[Items from a dataset]

╔══

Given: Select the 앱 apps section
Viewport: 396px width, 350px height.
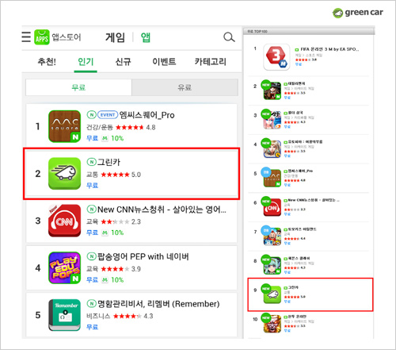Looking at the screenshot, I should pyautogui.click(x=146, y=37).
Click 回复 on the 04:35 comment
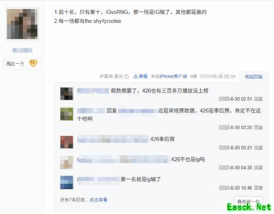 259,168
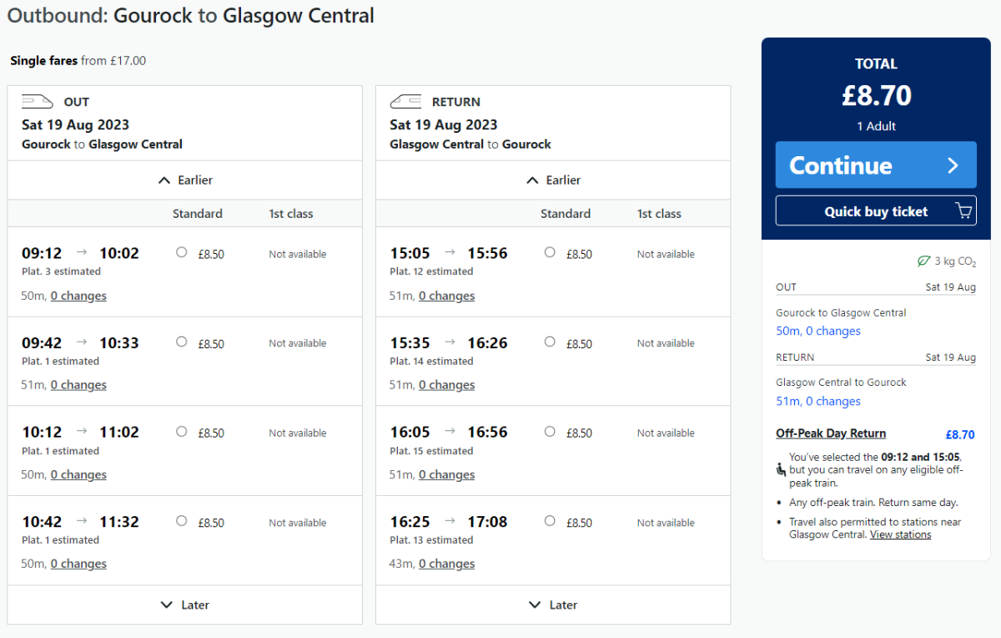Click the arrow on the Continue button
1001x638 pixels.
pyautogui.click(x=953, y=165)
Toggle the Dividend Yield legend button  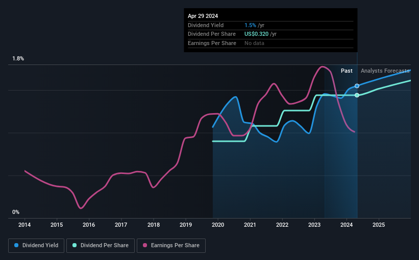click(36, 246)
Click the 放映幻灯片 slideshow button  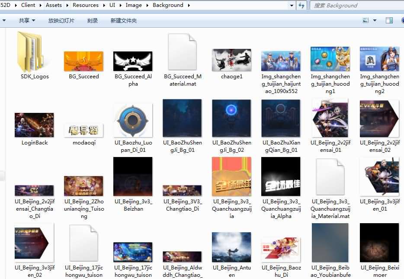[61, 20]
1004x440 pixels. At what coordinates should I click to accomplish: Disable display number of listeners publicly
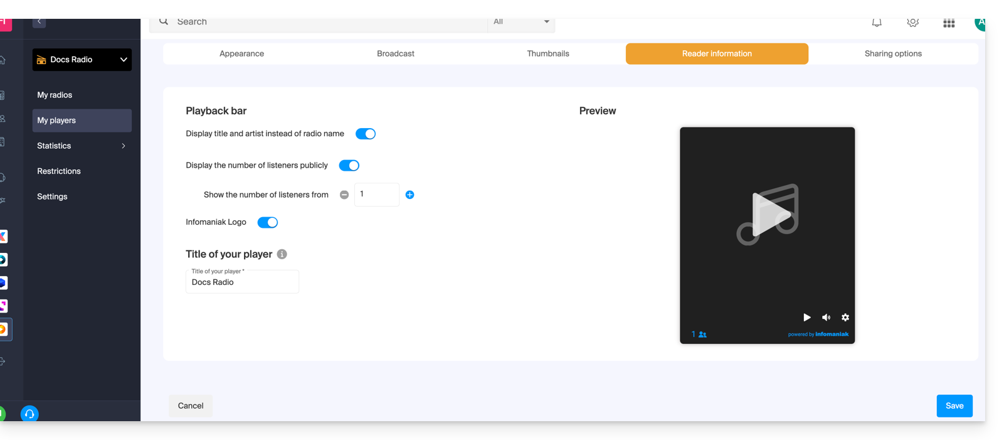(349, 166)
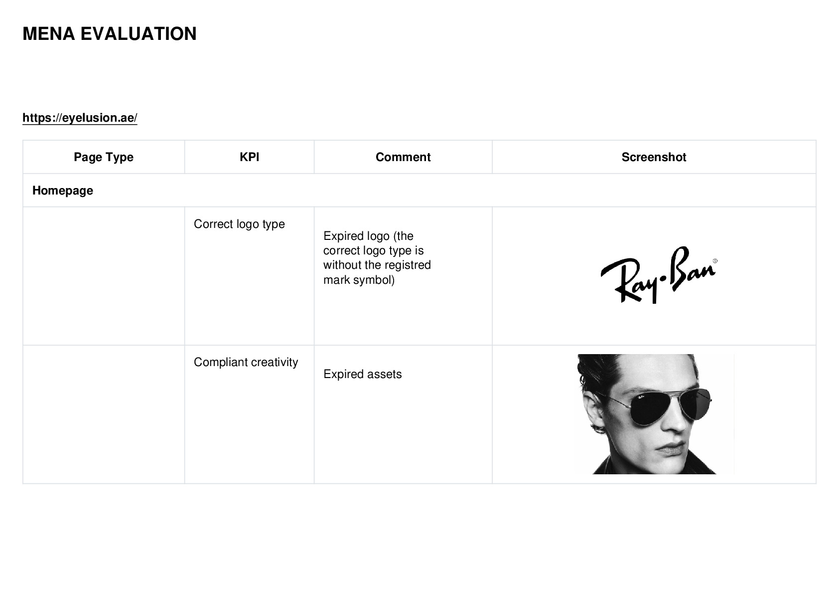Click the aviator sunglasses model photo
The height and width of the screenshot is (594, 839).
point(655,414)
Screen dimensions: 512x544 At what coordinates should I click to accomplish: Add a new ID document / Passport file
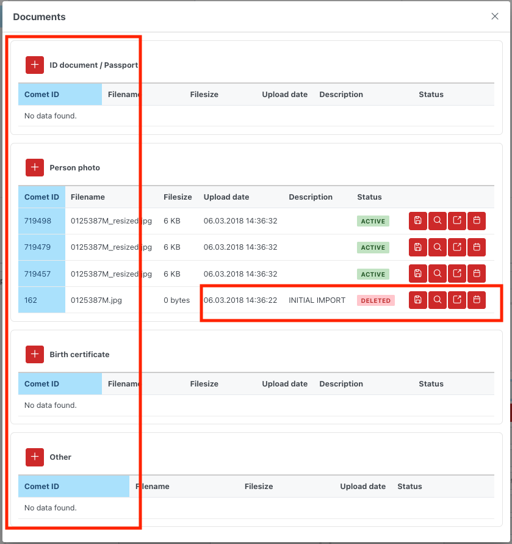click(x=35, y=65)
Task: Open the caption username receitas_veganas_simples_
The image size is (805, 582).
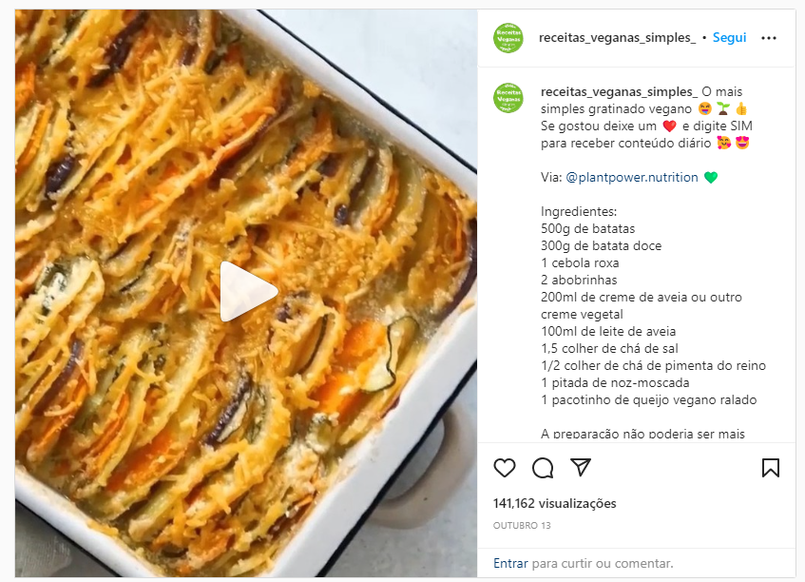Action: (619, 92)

╚══

OBJECTIVE: Copy everything from the line containing "1004x440 pixels. At" down to the end of the data, including both ends. Leave the pictures out.

ANSWER FOR THE TASK:
1004x440 pixels. At what coordinates should I click to accomplish: Disable display number of listeners publicly
(349, 166)
Click the aviator sunglasses model photo
The height and width of the screenshot is (594, 839).
point(655,414)
Screen dimensions: 512x544 At what coordinates should I click to accomplish: Add a new ID document / Passport file
click(x=35, y=65)
Task: Open the caption username receitas_veganas_simples_
The image size is (805, 582).
Action: (619, 92)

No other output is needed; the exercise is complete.